[Problem to solve] From the records below, output exactly the lines running from the line containing "187x141 pixels." through the line containing "Go to wizard", and no others.

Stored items
* * * * * * * * *
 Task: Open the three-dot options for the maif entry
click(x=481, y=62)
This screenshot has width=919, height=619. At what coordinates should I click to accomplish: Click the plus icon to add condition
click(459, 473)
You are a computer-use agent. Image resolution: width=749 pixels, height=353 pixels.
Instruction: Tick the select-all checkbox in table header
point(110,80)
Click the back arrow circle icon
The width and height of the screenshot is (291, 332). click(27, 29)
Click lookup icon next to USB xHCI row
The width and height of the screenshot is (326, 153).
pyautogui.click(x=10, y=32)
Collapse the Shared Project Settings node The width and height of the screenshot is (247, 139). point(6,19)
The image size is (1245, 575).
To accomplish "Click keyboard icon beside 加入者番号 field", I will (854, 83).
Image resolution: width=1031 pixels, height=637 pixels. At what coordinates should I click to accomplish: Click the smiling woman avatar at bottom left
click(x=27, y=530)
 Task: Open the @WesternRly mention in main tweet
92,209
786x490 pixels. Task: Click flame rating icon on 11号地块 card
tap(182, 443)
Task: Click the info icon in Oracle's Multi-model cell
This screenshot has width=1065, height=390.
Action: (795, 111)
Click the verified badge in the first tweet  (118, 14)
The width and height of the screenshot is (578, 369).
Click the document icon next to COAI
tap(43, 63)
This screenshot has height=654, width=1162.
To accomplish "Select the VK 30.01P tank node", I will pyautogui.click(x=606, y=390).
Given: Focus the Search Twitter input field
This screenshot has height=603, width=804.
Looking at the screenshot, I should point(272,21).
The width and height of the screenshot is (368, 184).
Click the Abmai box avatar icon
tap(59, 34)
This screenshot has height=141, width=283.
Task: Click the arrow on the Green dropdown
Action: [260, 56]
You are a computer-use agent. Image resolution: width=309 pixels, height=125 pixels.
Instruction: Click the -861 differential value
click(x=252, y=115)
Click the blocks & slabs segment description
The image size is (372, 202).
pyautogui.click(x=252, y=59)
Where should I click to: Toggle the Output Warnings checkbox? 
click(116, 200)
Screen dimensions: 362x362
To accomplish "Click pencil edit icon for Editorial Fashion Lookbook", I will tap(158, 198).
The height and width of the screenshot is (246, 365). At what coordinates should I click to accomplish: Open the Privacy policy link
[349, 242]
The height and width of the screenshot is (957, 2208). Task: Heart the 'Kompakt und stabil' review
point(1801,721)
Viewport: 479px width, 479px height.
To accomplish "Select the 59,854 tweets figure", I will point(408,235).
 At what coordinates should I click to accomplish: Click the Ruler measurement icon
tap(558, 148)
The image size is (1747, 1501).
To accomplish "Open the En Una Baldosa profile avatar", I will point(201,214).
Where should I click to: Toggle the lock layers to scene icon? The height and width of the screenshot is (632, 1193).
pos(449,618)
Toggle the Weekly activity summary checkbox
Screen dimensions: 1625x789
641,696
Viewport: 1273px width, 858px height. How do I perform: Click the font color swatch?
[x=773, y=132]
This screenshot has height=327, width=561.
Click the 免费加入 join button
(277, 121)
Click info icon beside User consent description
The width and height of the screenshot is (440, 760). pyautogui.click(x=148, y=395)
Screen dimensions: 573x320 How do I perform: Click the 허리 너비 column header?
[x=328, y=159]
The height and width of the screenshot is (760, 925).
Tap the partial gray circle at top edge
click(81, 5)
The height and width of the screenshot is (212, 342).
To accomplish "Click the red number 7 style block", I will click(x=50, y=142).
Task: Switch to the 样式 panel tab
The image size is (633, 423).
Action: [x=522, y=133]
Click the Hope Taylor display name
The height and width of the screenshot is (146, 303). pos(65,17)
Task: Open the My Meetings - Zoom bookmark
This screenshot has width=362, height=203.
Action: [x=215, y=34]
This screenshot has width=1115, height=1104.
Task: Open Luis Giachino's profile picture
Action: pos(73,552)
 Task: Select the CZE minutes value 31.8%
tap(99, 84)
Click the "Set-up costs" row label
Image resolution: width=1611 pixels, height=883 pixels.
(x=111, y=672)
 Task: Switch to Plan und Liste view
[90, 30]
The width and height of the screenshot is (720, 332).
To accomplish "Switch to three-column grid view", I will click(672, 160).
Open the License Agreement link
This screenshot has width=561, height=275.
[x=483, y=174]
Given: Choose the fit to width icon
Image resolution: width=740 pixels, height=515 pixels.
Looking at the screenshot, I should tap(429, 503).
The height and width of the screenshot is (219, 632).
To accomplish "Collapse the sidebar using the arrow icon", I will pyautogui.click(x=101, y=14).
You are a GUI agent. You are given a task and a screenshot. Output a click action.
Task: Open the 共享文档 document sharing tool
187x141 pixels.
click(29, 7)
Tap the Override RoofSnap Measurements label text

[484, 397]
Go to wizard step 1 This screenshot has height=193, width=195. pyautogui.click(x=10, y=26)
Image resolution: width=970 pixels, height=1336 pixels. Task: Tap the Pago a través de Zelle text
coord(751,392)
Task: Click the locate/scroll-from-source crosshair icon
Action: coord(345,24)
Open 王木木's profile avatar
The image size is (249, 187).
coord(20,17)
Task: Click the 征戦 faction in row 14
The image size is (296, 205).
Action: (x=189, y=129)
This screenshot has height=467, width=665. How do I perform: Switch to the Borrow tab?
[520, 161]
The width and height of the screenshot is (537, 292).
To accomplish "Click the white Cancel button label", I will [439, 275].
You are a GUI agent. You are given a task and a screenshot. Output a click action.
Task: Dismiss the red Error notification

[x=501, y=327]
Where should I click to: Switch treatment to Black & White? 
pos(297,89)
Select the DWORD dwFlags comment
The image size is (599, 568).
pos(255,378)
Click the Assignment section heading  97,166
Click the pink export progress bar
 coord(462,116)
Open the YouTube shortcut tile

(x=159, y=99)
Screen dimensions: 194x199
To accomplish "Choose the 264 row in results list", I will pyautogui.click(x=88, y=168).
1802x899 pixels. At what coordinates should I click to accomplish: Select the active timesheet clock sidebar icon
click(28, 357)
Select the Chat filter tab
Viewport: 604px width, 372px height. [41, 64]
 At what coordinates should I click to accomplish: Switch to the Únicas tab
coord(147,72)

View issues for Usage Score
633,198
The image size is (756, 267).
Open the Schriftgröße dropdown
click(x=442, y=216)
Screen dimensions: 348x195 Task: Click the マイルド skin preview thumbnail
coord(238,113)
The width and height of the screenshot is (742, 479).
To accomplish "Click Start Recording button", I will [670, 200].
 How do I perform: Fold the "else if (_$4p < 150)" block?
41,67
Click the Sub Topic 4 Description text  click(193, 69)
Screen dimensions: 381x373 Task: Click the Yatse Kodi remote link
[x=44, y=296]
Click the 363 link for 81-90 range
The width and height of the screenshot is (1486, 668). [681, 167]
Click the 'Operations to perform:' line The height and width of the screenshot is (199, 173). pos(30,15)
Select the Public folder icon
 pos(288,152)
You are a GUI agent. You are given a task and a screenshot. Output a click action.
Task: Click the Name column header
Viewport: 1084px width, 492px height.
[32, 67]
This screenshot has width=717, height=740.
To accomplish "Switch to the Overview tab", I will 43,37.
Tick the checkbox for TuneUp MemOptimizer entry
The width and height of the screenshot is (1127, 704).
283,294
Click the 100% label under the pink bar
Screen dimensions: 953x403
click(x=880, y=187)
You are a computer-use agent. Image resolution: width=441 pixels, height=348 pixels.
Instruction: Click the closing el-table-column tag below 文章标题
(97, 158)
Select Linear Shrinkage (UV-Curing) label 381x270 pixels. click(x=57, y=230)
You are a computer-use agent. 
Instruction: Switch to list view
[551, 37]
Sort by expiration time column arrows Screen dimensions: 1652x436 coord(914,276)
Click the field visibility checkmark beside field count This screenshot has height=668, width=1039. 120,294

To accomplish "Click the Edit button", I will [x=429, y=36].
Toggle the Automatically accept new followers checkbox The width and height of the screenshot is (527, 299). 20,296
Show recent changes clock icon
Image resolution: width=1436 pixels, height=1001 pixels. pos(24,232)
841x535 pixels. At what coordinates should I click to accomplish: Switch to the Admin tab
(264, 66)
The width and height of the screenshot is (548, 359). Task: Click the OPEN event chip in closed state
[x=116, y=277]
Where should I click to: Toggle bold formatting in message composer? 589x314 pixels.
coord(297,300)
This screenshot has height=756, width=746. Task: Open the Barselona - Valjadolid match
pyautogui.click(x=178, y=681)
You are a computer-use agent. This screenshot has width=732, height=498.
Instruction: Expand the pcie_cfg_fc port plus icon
* * * * * * * * *
[Output for this task]
187x141 pixels.
click(29, 7)
Tap the Override RoofSnap Measurements label text

[484, 397]
Go to wizard step 1 This screenshot has height=193, width=195. pyautogui.click(x=10, y=26)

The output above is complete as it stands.